Rund 3,16 Millionen Euro sind für das Projekt veranschlagt. Im Jahr 2021 sollen nun die planerischen Grundlagen gelegt werden, Ende 2021 soll die Baugenehmigung vorliegen. Baubeginn könnte Anfang 2022 sein. Die Bauzeit soll rund anderthalb bis zwei Jahre betragen.

Das Preisgericht unter dem Vorsitz von Architektin Dagmar Grote hatte am 19. August getagt und sich nach intensiver fachlicher Auseinandersetzung mit allen Entwürfen, besonders auch unter Einbeziehung der Vorstellungen der Freiwilligen Feuerwehr , einstimmig für den Preisträgerentwurf entschieden. Dieser wird von Dirk Betz vom Sieger-Architekturbüro in der Sitzung des Planungsausschusses am heutigen Donnerstag präsentiert.
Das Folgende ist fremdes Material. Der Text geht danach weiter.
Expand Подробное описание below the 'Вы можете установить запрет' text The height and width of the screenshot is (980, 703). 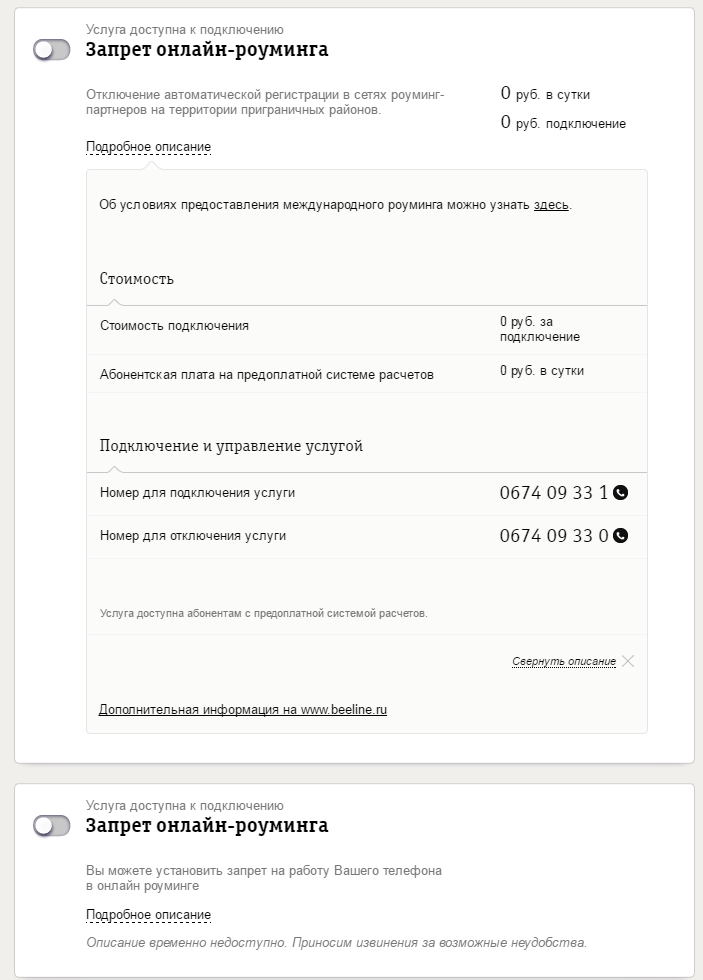pyautogui.click(x=148, y=915)
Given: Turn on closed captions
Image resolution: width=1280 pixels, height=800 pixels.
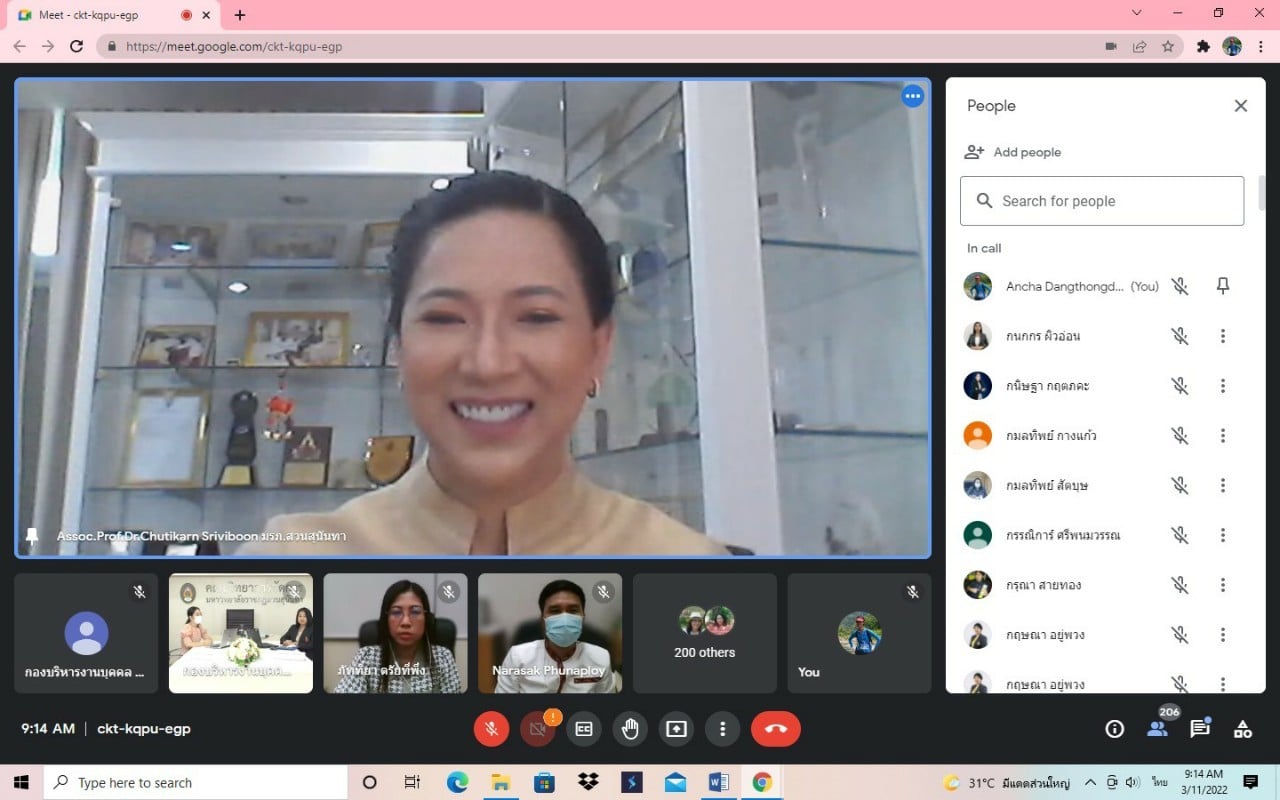Looking at the screenshot, I should (584, 729).
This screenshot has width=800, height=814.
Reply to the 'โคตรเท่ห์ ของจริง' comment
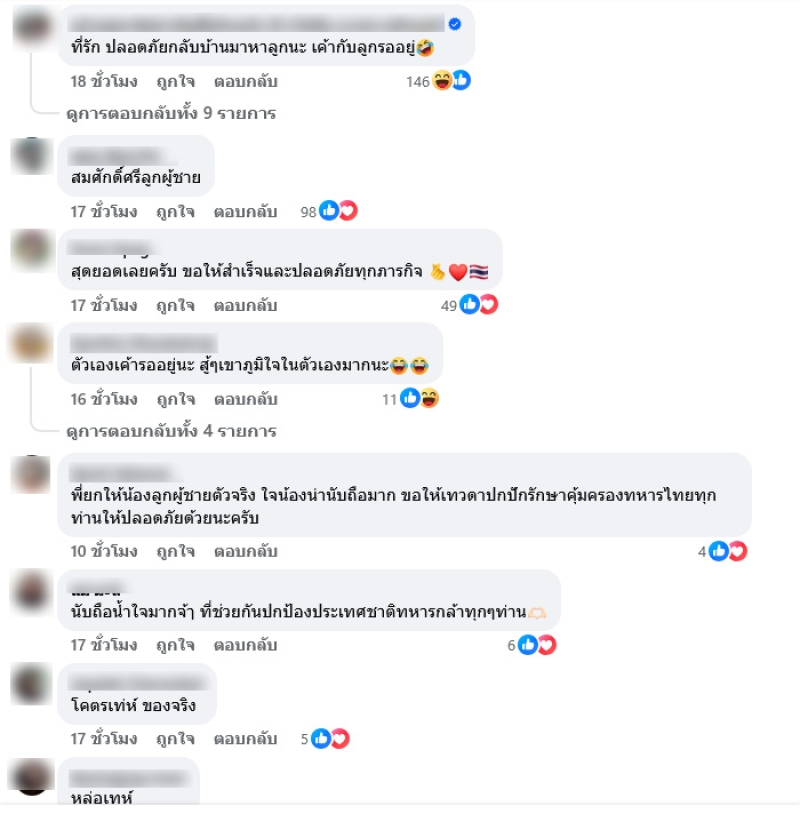pyautogui.click(x=246, y=739)

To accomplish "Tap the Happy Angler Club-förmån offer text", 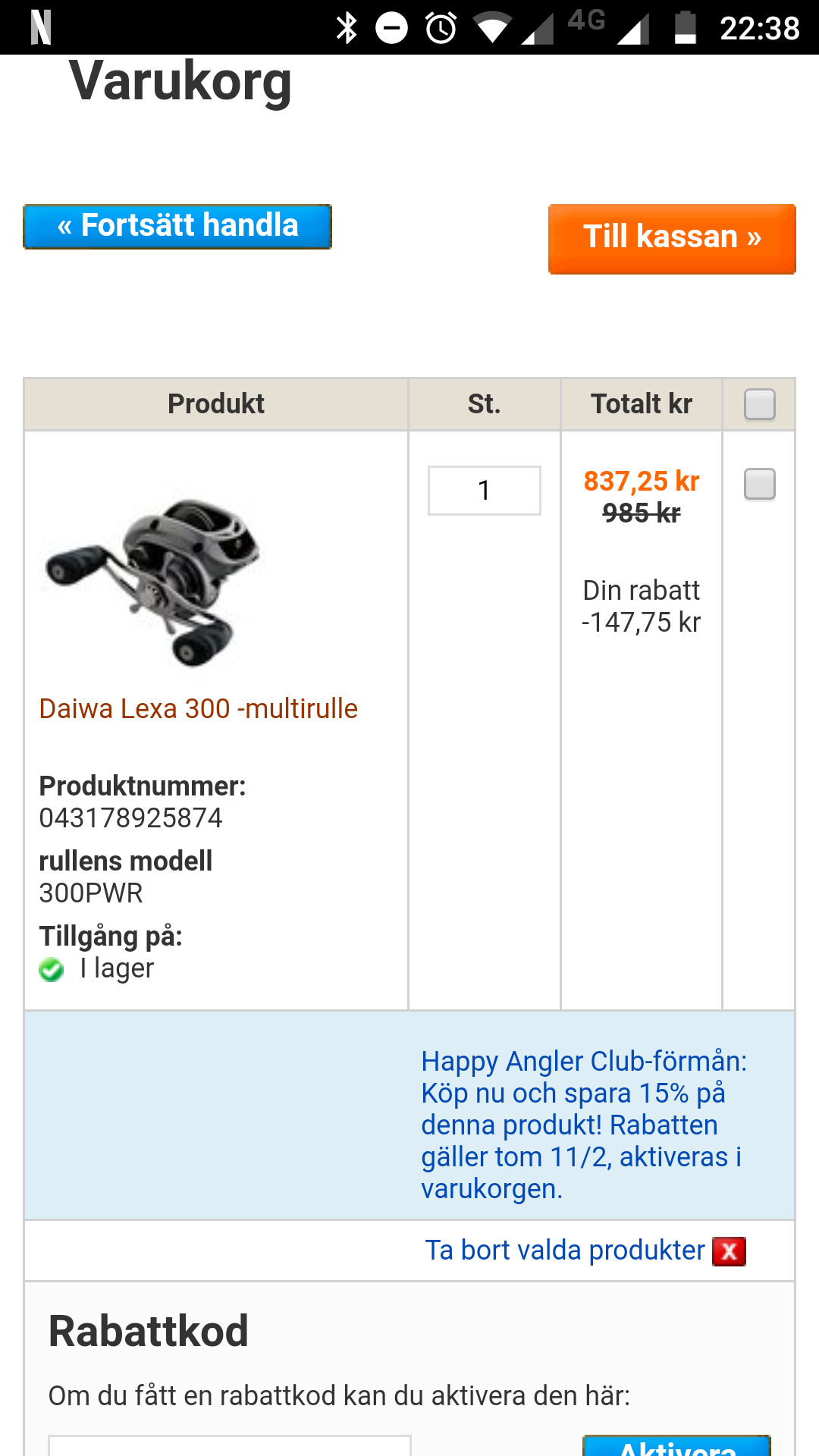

Der einstimmige Beschluss – zwei CDU-Ausschussmitglieder enthielten sich – musste am Dienstag auch dringend gefasst werden, denn bis zum 30. September musste der Förderantrag auf Bezuschussung aus dem Programm „Feuerwehrhäuser in Dörfern 2021“ gestellt werden. Die daraus erhoffte Fördersumme beläuft sich im Fall der Bewilligung auf 250 000 Euro. Der Ratsbeschluss kann noch nachgereicht werden.

Für ungläubiges Staunen hatte zuvor der CDU-Fraktionsvorsitzende Christoph Boge gesorgt, als er behauptete, bei der Entscheidungsfindung sei wenig auf die Funktionalität geachtet worden. Dem widersprach Bürgermeister Wolfgang Pieper energisch: „Da kommt ein falscher Zungenschlag rein. Die Fachjuroren haben in allererster Linie auf die Funktionalität geachtet. Zum Beispiel auf kurze Wege.“ Ihm pflichtete Karin Horstmann, Vorsitzende der FDP-Fraktion, bei: „Die Funktionalität stand bei allen Projekten an erster Stelle. Alles ist mit der Feuerwehr abgestimmt worden.“

Einig waren sich die Fraktionen, dass die Kosten kontrolliert werden müssten. „Damit wir nicht wieder Überraschungen wie bei der Dreifachhalle erleben“, so Christoph Boge. Dort waren die Kosten explodiert.